== SELECTED PASSAGE

# Almost time for grouse hunting



## Harry1959

Saw this on another forum .....real funny


----------



## DarbyD

Lol, that's good!


----------



## Southernsaug

Someone should tell him that he doesn't need a gun or dog, there are no rafluffled garous left....stick with the ditch chickens. So I guess the point is he plans on going on a drunken binge and cheating on his wife.


----------



## Harry1959

Southernsaug said:


> Someone should tell him that he doesn't need a gun or dog, there are no rafluffled garous left....stick with the ditch chickens. So I guess the point is he plans on going on a drunken binge and cheating on his wife.


Plenty of grouse left. Just not in Ohio. If you don’t get the point then I can’t explain it..... we get obsessed with grouse hunting like we do with musky tackle or whatever else your outdoor passions are.

====

• WHAT YOU HAVE TO DO: Copy out the grouse hunting thread in full, word for word.

== DATA SUPPLIED

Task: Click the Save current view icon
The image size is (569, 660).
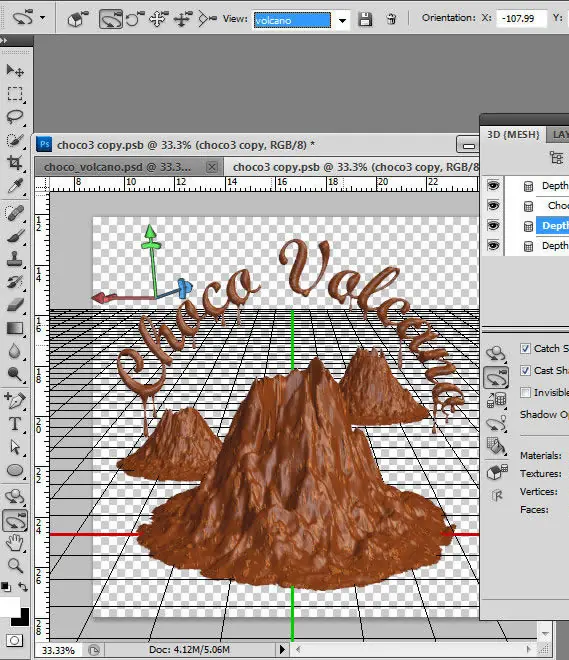Action: tap(365, 19)
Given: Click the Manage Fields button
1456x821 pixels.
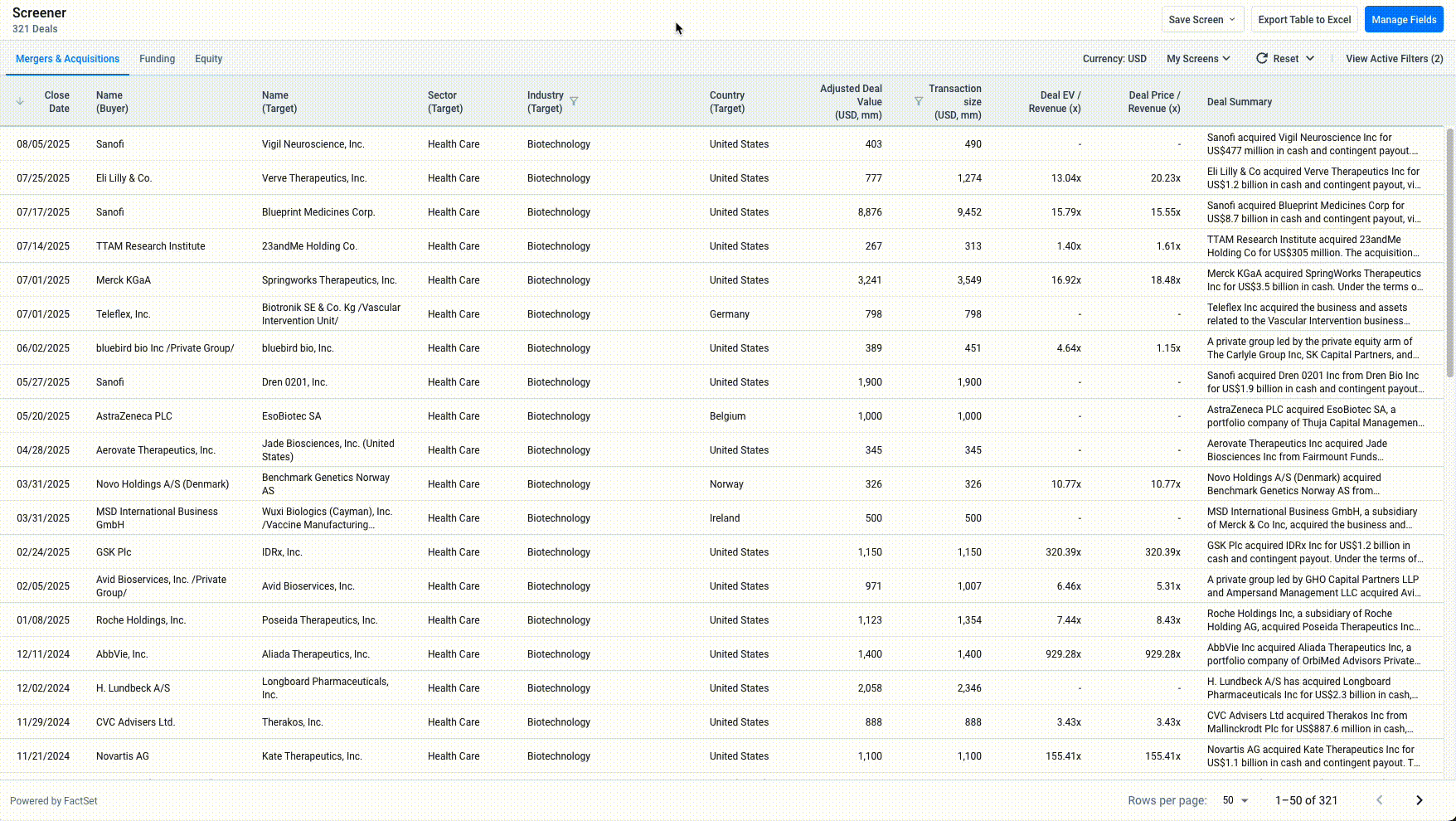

====

• RESULT OF THE EXERCISE:
# Almost time for grouse hunting



## Harry1959

Saw this on another forum .....real funny


----------



## DarbyD

Lol, that's good!


----------



## Southernsaug

Someone should tell him that he doesn't need a gun or dog, there are no rafluffled garous left....stick with the ditch chickens. So I guess the point is he plans on going on a drunken binge and cheating on his wife.


----------



## Harry1959

Southernsaug said:


> Someone should tell him that he doesn't need a gun or dog, there are no rafluffled garous left....stick with the ditch chickens. So I guess the point is he plans on going on a drunken binge and cheating on his wife.


Plenty of grouse left. Just not in Ohio. If you don’t get the point then I can’t explain it..... we get obsessed with grouse hunting like we do with musky tackle or whatever else your outdoor passions are.